INSTRUCTIONS TO FOLLOW: Please repeat the ancient skeleton article word for word from "11,500-Year-Old Skeleton Reveals" to "National Geographic reports.".

EXCERPTED TEXT:
☆ ☆ ☆ ☆ ☆ ☆ ☆

11,500-Year-Old Skeleton Reveals an Unknown Group of Ancient Migrants to the Americas
In 2013, deep in the forest of central Alaska's remote Tanana River Valley, archaeologists unearthed the remains of a 6-week-old baby at a Late Pleistocene archaeological site. The tiny bones yielded big surprises for researchers, who announced this week that the child's genome—the oldest complete genetic profile of a New World human—reveals the existence of a human lineage that was previously unknown to scientists. Related to yet genetically distinct from modern Native Americans, the infant offers fresh insights into how the Americas were first peopled, National Geographic reports.
Published in the journal Nature on January 3, the study analyzed the DNA of the infant, whom the local Indigenous community named Xach'itee'aanenh T'eede Gaay ("sunrise girl-child" in the local Athabascan language). Then, researchers used genetic analysis and demographic modeling to identify connections between different groups of ancient Americans. This allowed them to figure out where this newly identified population—named Ancient Beringians—fit on the timeline.
The study suggests that a single founding group of Native Americans separated from East Asians some 35,000 years ago. This group, in turn, ended up dividing into two distinct sub-groups 15,000 years later, consisting of both the Ancient Beringians and what would eventually become the distant ancestors of all other Native Americans. The division could have occurred either before or after humans crossed over the Bering land bridge around 15,700 years ago.
After arriving in the New World, Ancient Beringians likely remained north, while the other population spread out across the continent. Eventually, the Ancient Beringians either melded with or were replaced by the Athabascan peoples of interior Alaska.
The study provides "the first direct evidence of the initial founding Native American population, which sheds new light on how these early populations were migrating and settling throughout North America," said Ben Potter, the University of Alaska-Fairbanks archaeologist who discovered the remains, in a news release. Potter was a lead author of the study, along with Eske Willerslev and other researchers at the Center for GeoGenetics at the University of Copenhagen's Natural History Museum of Denmark.

☆ ☆ ☆ ☆ ☆ ☆ ☆

EXCERPTED RECORDS:
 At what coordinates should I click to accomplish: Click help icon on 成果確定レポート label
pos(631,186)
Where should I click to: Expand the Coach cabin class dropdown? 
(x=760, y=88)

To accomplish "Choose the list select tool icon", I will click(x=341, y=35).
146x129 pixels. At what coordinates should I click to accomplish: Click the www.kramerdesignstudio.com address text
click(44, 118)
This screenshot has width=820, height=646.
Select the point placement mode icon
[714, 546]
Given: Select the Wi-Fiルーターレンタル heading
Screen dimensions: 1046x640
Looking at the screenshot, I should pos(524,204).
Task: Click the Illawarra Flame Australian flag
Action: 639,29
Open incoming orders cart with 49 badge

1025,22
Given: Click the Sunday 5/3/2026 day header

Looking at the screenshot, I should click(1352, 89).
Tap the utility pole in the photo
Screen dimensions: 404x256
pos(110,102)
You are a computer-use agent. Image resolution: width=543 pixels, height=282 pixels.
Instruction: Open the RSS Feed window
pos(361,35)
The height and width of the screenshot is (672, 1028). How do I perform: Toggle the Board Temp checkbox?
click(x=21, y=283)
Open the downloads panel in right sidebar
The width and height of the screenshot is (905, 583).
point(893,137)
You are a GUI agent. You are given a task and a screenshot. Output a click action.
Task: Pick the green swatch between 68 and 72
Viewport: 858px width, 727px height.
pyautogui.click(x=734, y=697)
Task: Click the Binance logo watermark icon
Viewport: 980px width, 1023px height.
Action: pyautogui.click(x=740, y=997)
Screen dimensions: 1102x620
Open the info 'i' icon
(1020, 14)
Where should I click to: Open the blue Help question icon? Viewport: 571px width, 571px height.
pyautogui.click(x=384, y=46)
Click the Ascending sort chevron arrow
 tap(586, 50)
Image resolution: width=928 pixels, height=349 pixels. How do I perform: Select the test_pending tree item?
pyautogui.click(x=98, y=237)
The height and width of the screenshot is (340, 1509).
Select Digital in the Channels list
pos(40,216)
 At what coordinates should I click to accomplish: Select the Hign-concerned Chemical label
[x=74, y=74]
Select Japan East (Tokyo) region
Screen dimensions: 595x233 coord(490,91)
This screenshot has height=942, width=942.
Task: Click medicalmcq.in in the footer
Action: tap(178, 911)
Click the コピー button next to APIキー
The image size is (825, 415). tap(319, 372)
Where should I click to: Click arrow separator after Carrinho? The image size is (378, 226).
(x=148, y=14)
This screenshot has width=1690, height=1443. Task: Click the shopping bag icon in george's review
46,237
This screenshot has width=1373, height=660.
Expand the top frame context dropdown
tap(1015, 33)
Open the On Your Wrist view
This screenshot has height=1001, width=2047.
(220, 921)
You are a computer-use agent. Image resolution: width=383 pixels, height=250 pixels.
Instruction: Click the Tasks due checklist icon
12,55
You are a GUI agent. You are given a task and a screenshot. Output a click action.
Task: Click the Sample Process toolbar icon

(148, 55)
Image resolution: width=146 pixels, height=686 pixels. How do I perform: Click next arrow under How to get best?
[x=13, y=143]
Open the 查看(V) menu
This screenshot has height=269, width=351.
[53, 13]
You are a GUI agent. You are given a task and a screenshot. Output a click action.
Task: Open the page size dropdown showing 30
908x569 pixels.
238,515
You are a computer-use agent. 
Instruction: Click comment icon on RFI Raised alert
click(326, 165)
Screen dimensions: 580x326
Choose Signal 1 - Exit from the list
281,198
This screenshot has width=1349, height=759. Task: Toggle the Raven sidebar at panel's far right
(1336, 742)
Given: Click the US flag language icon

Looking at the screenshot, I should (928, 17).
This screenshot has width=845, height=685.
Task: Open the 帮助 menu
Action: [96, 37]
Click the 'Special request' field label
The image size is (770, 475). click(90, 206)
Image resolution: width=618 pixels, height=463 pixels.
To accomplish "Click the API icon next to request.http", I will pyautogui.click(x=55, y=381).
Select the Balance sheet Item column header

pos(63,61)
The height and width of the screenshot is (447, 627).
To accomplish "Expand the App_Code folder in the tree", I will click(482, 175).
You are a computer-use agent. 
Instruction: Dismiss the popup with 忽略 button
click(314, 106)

☆ ☆ ☆ ☆ ☆ ☆ ☆

YOUR SOLUTION:
11,500-Year-Old Skeleton Reveals an Unknown Group of Ancient Migrants to the Americas
In 2013, deep in the forest of central Alaska's remote Tanana River Valley, archaeologists unearthed the remains of a 6-week-old baby at a Late Pleistocene archaeological site. The tiny bones yielded big surprises for researchers, who announced this week that the child's genome—the oldest complete genetic profile of a New World human—reveals the existence of a human lineage that was previously unknown to scientists. Related to yet genetically distinct from modern Native Americans, the infant offers fresh insights into how the Americas were first peopled, National Geographic reports.